:: TASK DATA
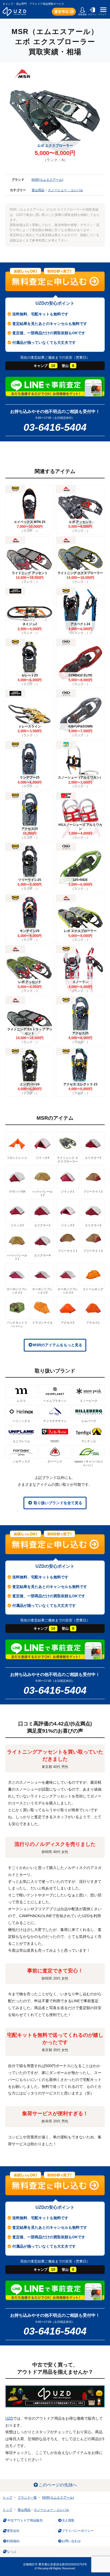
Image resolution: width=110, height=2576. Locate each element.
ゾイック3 (67, 1225)
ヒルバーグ (88, 1421)
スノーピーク (88, 1400)
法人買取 (68, 2520)
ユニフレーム (21, 1441)
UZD (9, 2418)
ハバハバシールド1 (17, 1257)
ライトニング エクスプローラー (67, 1159)
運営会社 (13, 2531)
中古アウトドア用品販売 (25, 2520)
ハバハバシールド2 (42, 1193)
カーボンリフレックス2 (42, 1290)
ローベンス (55, 1461)
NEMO (54, 1441)
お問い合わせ (71, 2541)
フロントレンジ (17, 1157)
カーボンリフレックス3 (67, 1290)
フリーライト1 (67, 1250)
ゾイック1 (67, 1191)
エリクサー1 (42, 1225)
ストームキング (93, 1289)
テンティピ (88, 1441)
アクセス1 (93, 1322)
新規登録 (82, 14)
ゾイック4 (42, 1157)
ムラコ (21, 1400)
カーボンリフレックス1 (17, 1290)
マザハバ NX (17, 1191)
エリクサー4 (42, 1255)
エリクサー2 (93, 1157)
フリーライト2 (93, 1191)
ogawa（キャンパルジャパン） (88, 1463)
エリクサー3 (93, 1225)
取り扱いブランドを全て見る (57, 1503)
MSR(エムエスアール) (47, 180)
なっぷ (11, 2551)
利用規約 (13, 2541)
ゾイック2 (17, 1225)
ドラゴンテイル (42, 1322)
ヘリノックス (21, 1421)
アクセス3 (67, 1322)
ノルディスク (21, 1461)
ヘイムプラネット (55, 1400)
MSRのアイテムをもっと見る (57, 1345)
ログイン (92, 14)
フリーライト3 (93, 1250)
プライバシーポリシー (78, 2531)
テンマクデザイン (55, 1421)
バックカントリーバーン (17, 1324)
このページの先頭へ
::::
● **EXERCISE AIM**
Repeat all the records above exactly, leaving out any pictures.

● **EXPECTED ANSWER**
Image resolution: width=110, height=2576. Locate each element.
ゾイック3 (67, 1225)
ヒルバーグ (88, 1421)
スノーピーク (88, 1400)
法人買取 (68, 2520)
ユニフレーム (21, 1441)
UZD (9, 2418)
ハバハバシールド1 (17, 1257)
ライトニング エクスプローラー (67, 1159)
運営会社 (13, 2531)
中古アウトドア用品販売 (25, 2520)
ハバハバシールド2 (42, 1193)
カーボンリフレックス2 (42, 1290)
ローベンス (55, 1461)
NEMO (54, 1441)
お問い合わせ (71, 2541)
フロントレンジ (17, 1157)
カーボンリフレックス3 (67, 1290)
フリーライト1 (67, 1250)
ゾイック1 (67, 1191)
エリクサー1 (42, 1225)
ストームキング (93, 1289)
テンティピ (88, 1441)
アクセス1 (93, 1322)
新規登録 (82, 14)
ゾイック4 (42, 1157)
ムラコ (21, 1400)
カーボンリフレックス1 (17, 1290)
マザハバ NX (17, 1191)
エリクサー4 (42, 1255)
エリクサー2 (93, 1157)
フリーライト2 (93, 1191)
ogawa（キャンパルジャパン） (88, 1463)
エリクサー3 (93, 1225)
取り扱いブランドを全て見る (57, 1503)
MSR(エムエスアール) (47, 180)
なっぷ (11, 2551)
利用規約 (13, 2541)
ゾイック2 (17, 1225)
ドラゴンテイル (42, 1322)
ヘリノックス (21, 1421)
アクセス3 (67, 1322)
ノルディスク (21, 1461)
ヘイムプラネット (55, 1400)
MSRのアイテムをもっと見る (57, 1345)
ログイン (92, 14)
フリーライト3 (93, 1250)
プライバシーポリシー (78, 2531)
テンマクデザイン (55, 1421)
バックカントリーバーン (17, 1324)
このページの先頭へ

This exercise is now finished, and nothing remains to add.